PASSAGE PROVIDED:
The body composition angle: what your scale can tell you
One of the underappreciated downstream effects of gut dysbiosis is its impact on metabolic function. Gut bacteria are directly involved in how your body processes and stores energy. Specific bacterial populations influence ghrelin and leptin, the hormones that govern hunger and satiety. Dysbiosis affects insulin sensitivity, fat storage signalling, and the efficiency of your metabolic rate.
Women with significant estrobolome disruption often notice unexplained changes in body composition: difficulty losing fat despite no change in diet or exercise, or a shift in where fat is distributed toward the abdomen. These are not moral failures. They are metabolic signals. And they are measurable.
Tracking body composition over time, including metrics like visceral fat, muscle mass, and body water percentage, gives you an objective window into metabolic function that a simple weight reading completely misses. Changes in these numbers can flag gut-related metabolic shifts well before other symptoms become apparent.
- The estrobolome is a subset of gut bacteria that directly governs how much oestrogen circulates in your bloodstream. Disrupting it disrupts your hormones.

TASK DETAILS:
List every body composition metric that the body composition passage names as worth tracking over time.

DATA RECORDS:
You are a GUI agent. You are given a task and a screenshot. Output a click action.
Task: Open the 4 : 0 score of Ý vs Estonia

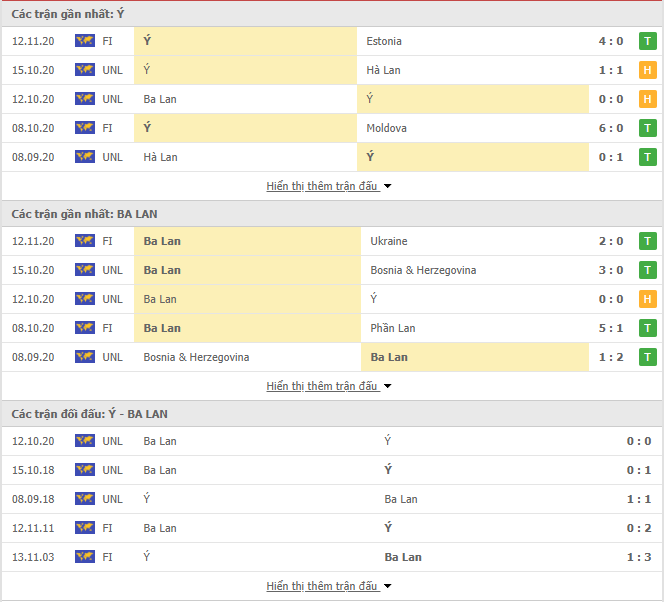pos(611,41)
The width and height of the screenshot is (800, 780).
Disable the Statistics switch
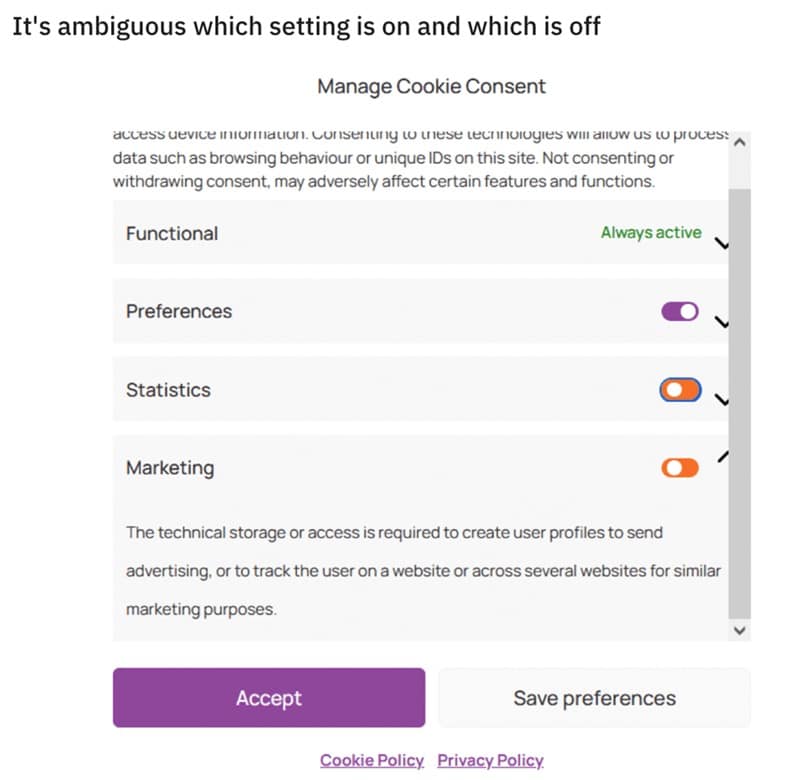tap(680, 390)
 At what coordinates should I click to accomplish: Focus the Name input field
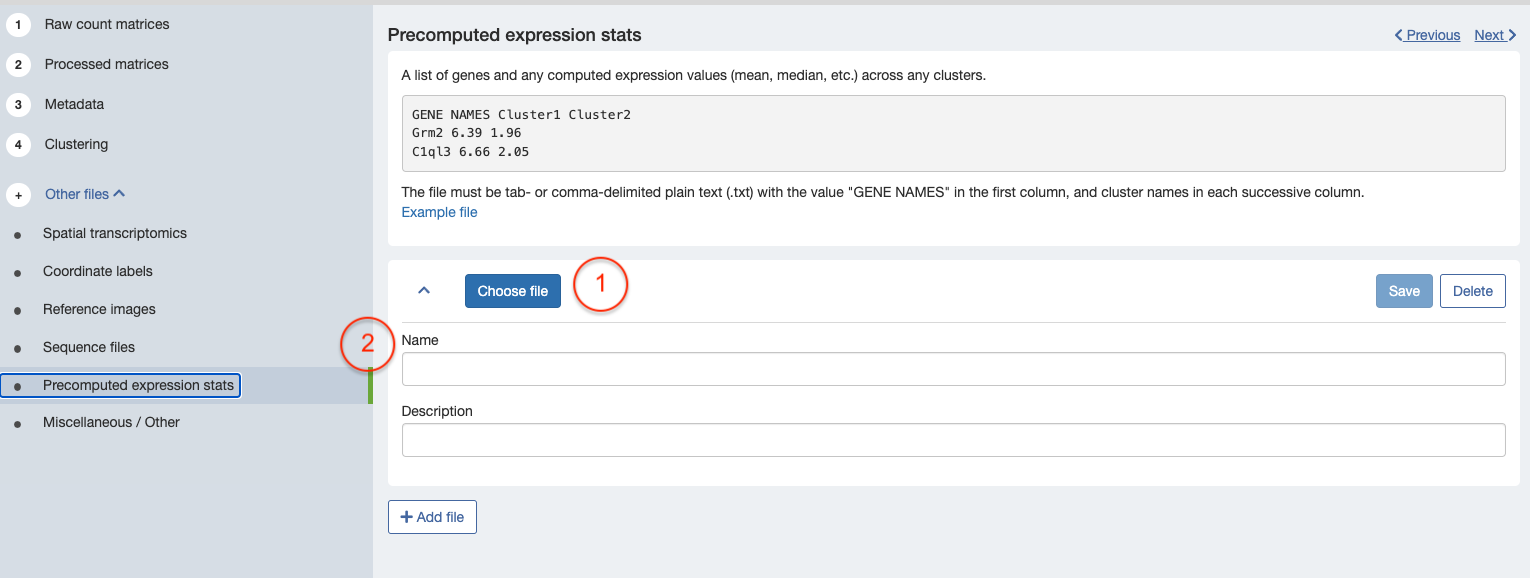click(953, 369)
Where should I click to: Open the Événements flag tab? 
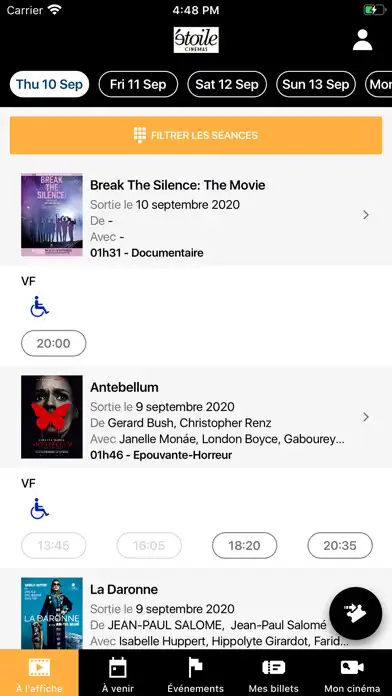tap(196, 673)
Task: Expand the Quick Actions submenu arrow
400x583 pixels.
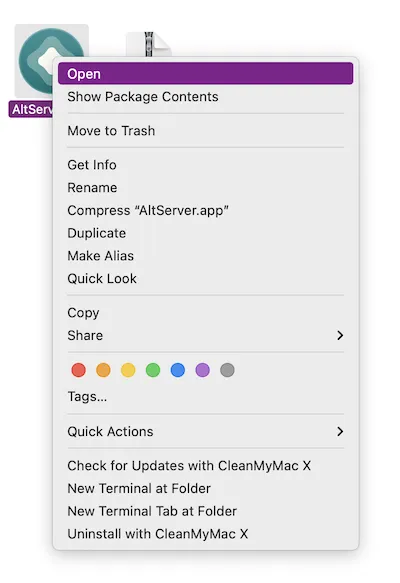Action: click(340, 431)
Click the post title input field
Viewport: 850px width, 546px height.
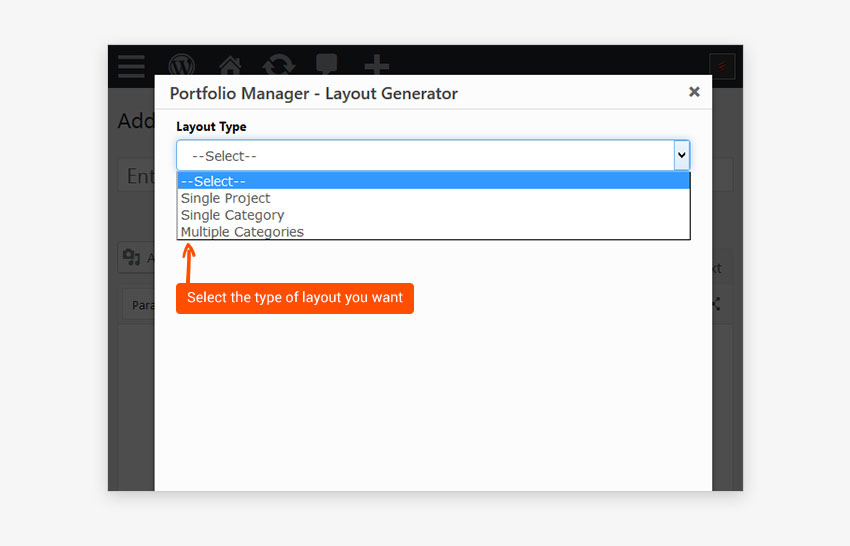pos(136,176)
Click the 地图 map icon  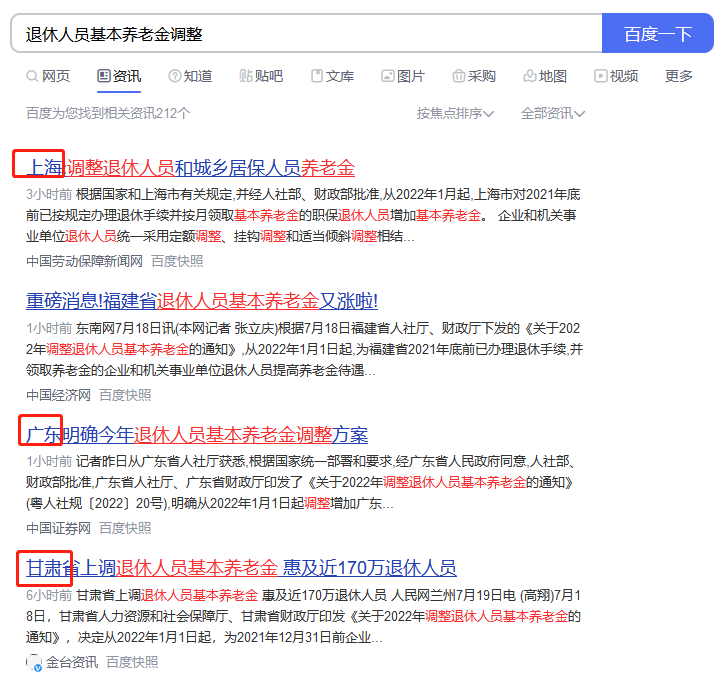tap(530, 76)
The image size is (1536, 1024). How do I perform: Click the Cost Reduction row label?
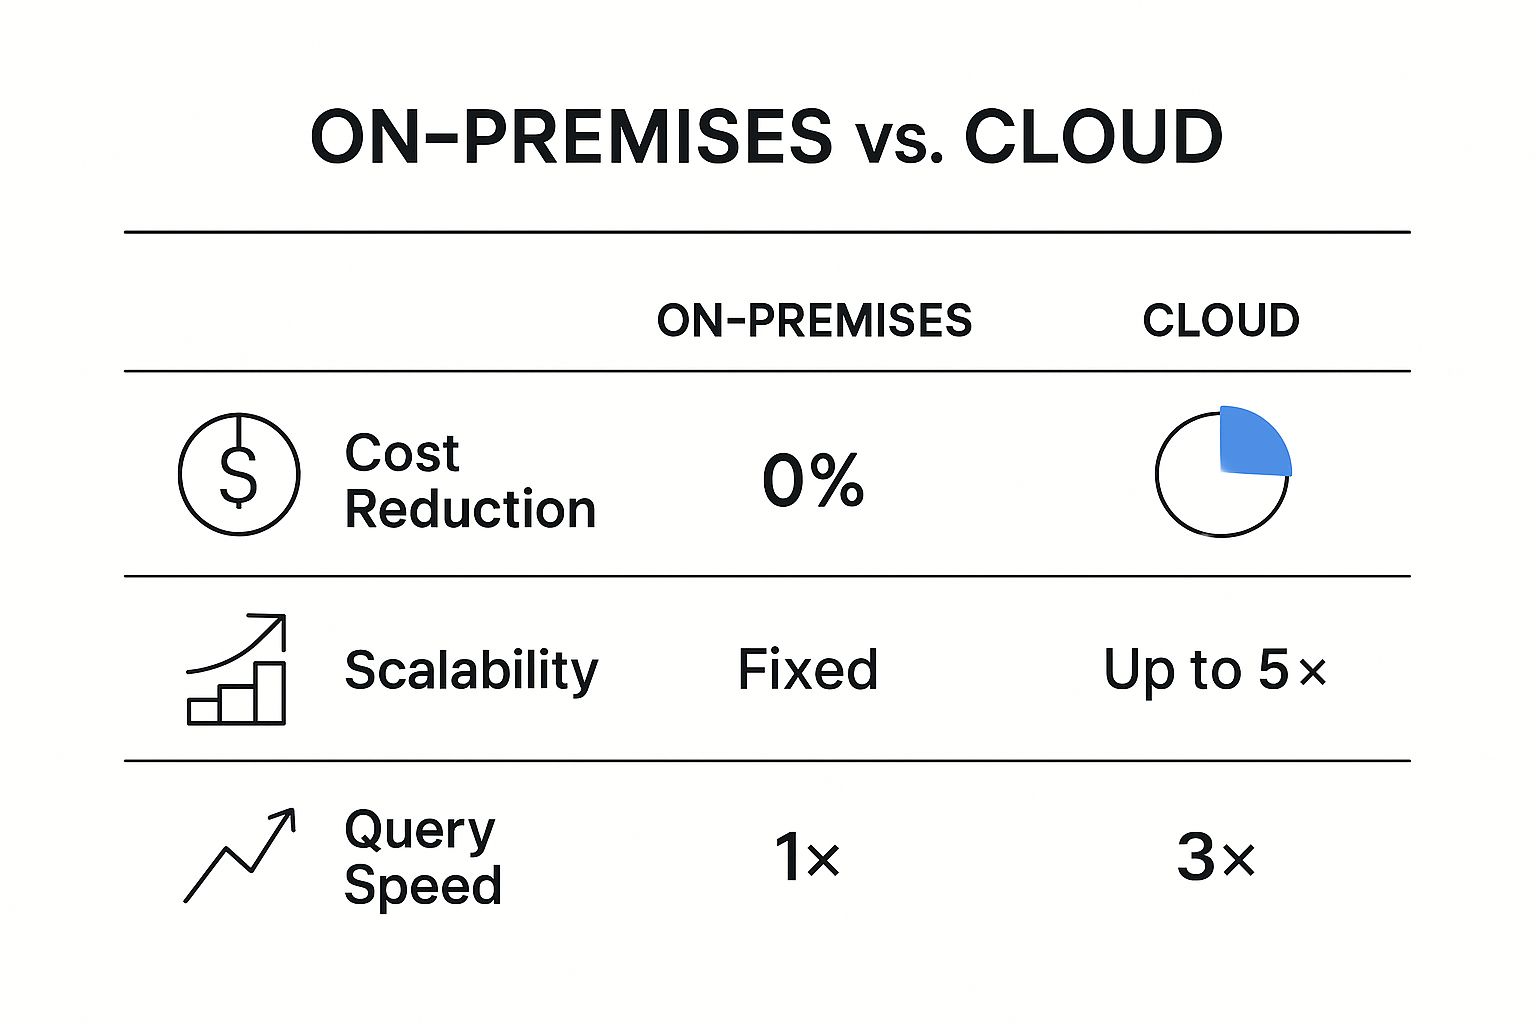coord(470,481)
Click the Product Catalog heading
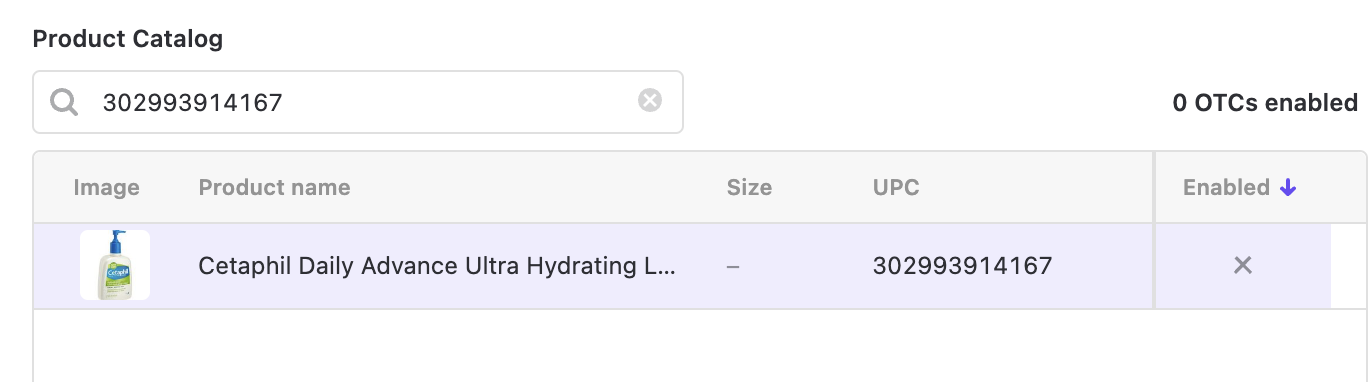This screenshot has width=1368, height=382. (x=128, y=39)
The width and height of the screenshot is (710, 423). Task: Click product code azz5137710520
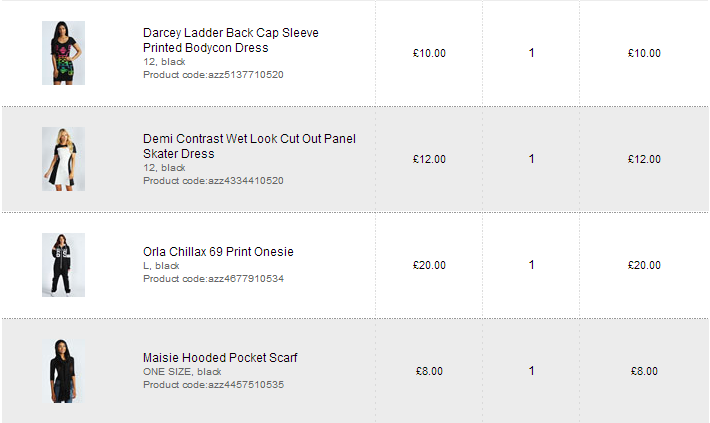tap(213, 75)

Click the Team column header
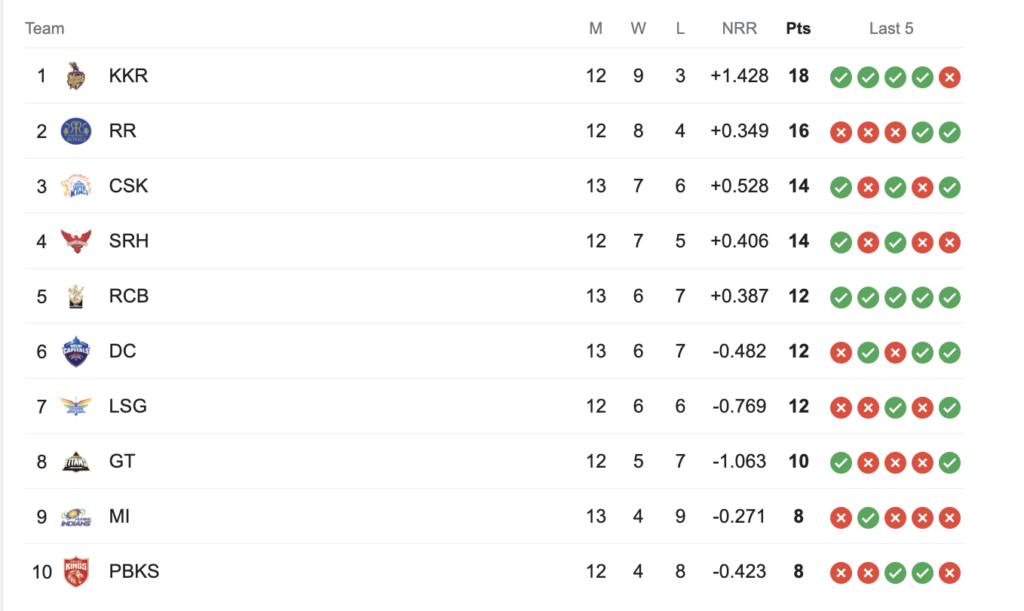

WRITTEN RESPONSE:
Visceral fat, muscle mass, body water percentage